Work to complete:
Exclude the pictures, then copy all remaining records exactly.

Saved entries:
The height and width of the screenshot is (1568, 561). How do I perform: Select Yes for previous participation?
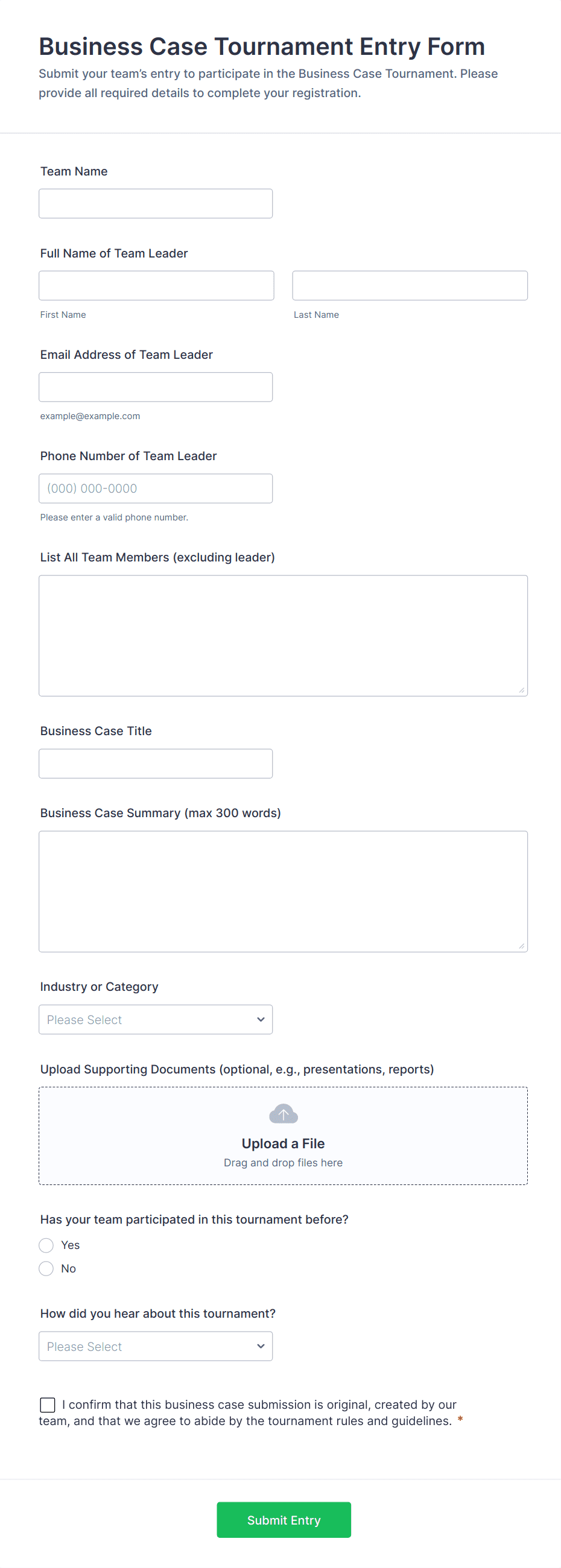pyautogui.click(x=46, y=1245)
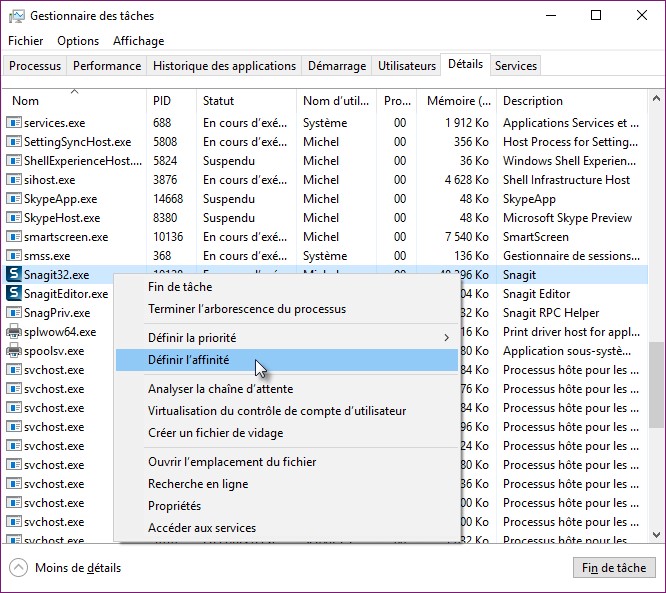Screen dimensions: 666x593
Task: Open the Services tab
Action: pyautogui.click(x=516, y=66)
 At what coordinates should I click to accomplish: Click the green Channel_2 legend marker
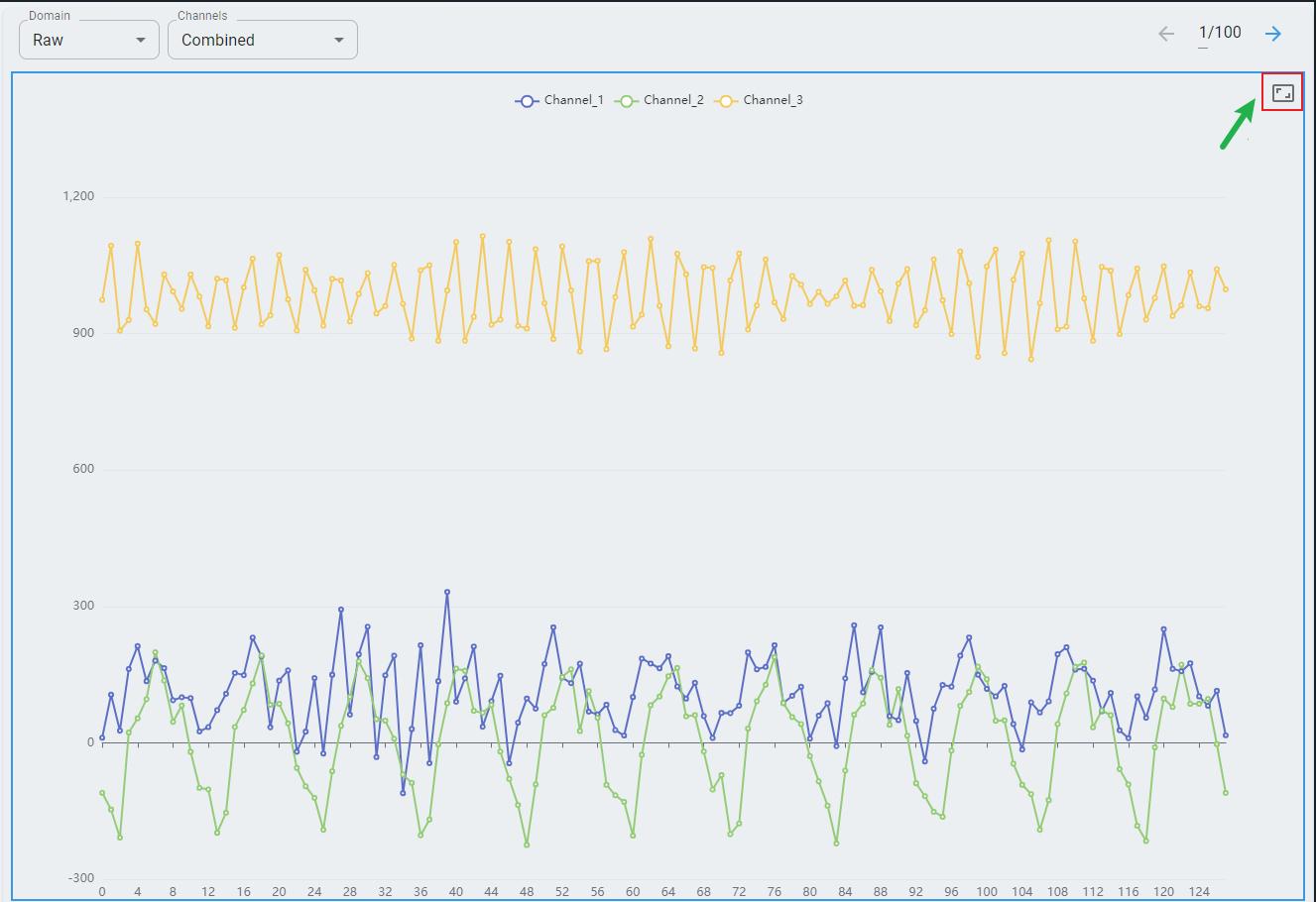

Exercise answer:
The height and width of the screenshot is (1568, 561). How do I perform: Select Yes for previous participation?
pyautogui.click(x=46, y=1245)
Screen dimensions: 666x593
Task: Open the Services tab
Action: pyautogui.click(x=516, y=66)
 At what coordinates should I click to accomplish: Click the green Channel_2 legend marker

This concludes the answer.